Now, I am having to create more settings for each of the clients, but these new communication settings don’t relate to payments. I wanted to create separate singleton aggregates for these new settings, but then realized that the AggregateIdentifier would be the same (ie, “ABCorg”), and I cant have a PaymentSettingsAggregate with an id of “ABCorg”, and a CommunicationsSettingsAggregate with an id of “ABCorg”.

Are there any recommendations for how to handle this situation in DDD/CQRS/Axon?

My current solution has been to group the commands by functionality (ie all the payment settings commands in one package, the communication settings commands in another), and then put the @TargetAggregateIdentifier on a method in the command that will generate the ID. Then I take the client name, and append a suffix that identifies the settings aggregate it belongs to, ie

ABCorg_PaymentSettingsAggregate would be one ID and ABCorg_CommunicationSettingsAggregate would be another ID.

That way, the consumers of the API can still just send “ABCorg” as an identifier, and I can append the rest of the ID on the fly to send it to the correct settings aggregate.

The annoyance of this approach is having to remember to idempotently append the suffix on request, and idempotently remove the suffix on response.

Also, if this is an acceptable approach, the other issues I have found is that the @TargetAggregateIdentifier method of the commands is not called in the tests when comparing the commands.
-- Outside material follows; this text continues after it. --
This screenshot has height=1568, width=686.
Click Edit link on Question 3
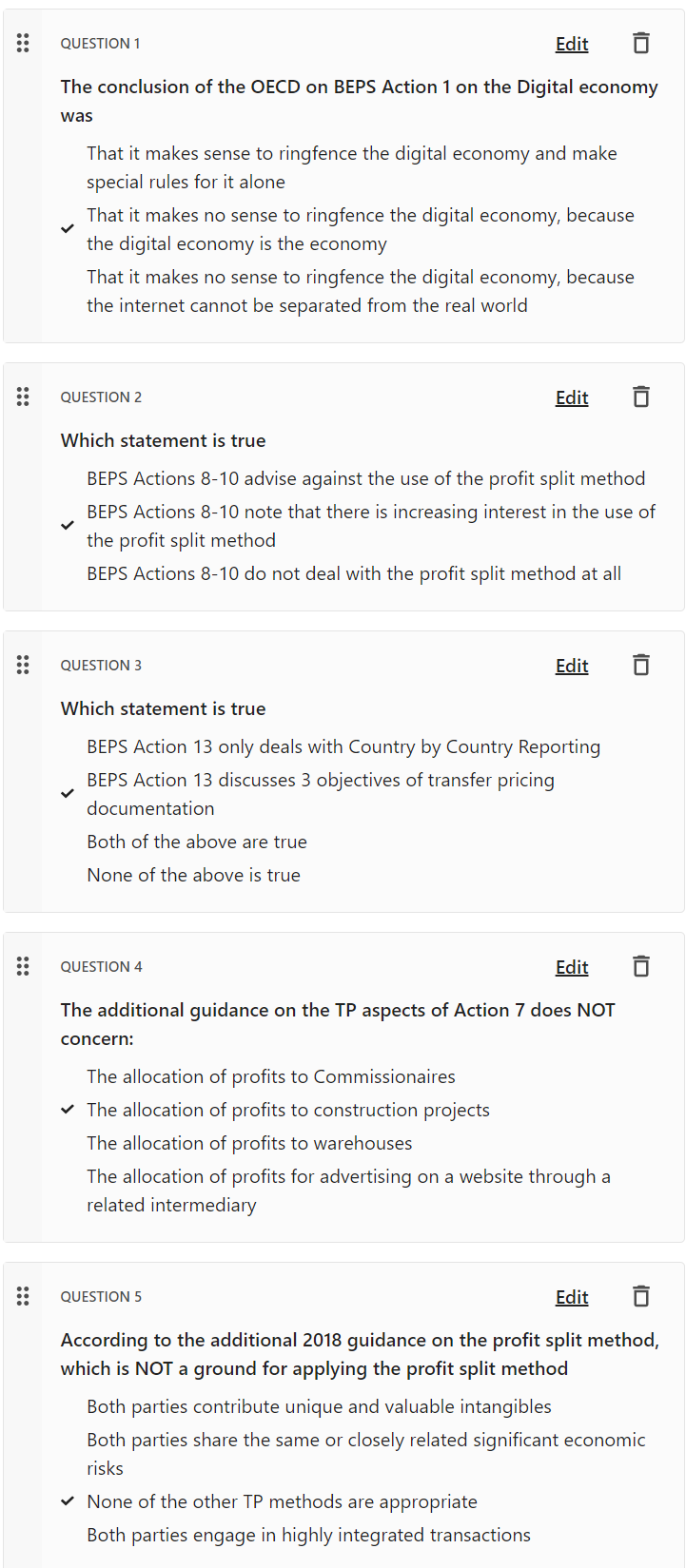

As such, if the client name was supplied as “ABCorg” on command creation, then during the test it will compare “ABCorg” to “ABCorg_PaymentSettingsAggregate”, and the test will fail. Recommendations?

Never mind the tests failing, I just found in the documentation that you have to override equals for the .when() comparison to work.

This sounds like an excellent use case for a multi-entity aggregate, where each of the settings classes could be a property on the org aggregate. Axon will automatically route any commands targeting the org aggregate to the appropriate entity with a matching command handler.

Hi Joel,

Thank you much for the reply. I had thought about that approach. My worry going that direction was that what if, in the future, I need to have like 20 @AggregateMembers that represent the different possible settings for these discrete (lets say 10 in total) aggregates? Wouldn’t I create a throughput bottleneck, since so many different, and largely unrelated events would all have to transact the same 10 aggregates over and over? Moveover, what if there is a failure in one of the other AggregateMembers? I don’t want all the other settings aggregates to have to fail and/or take compensating action when one of the AggregateMembers suffers a failure. Thoughts?

Thanks again,

David

I think that all depends on what kinds of errors you are foreseeing. I can see use cases where it may be necessary to alert related entities when there is an accepted failure in business logic, or even an unhandled programming exception. As for performance, you could use snapshotted aggregates instead of event-sourced aggregates so that loading the aggregate for processing of any entity is an O(1) operation. I’d optimize your code for logic and then after the fact optimize for performance.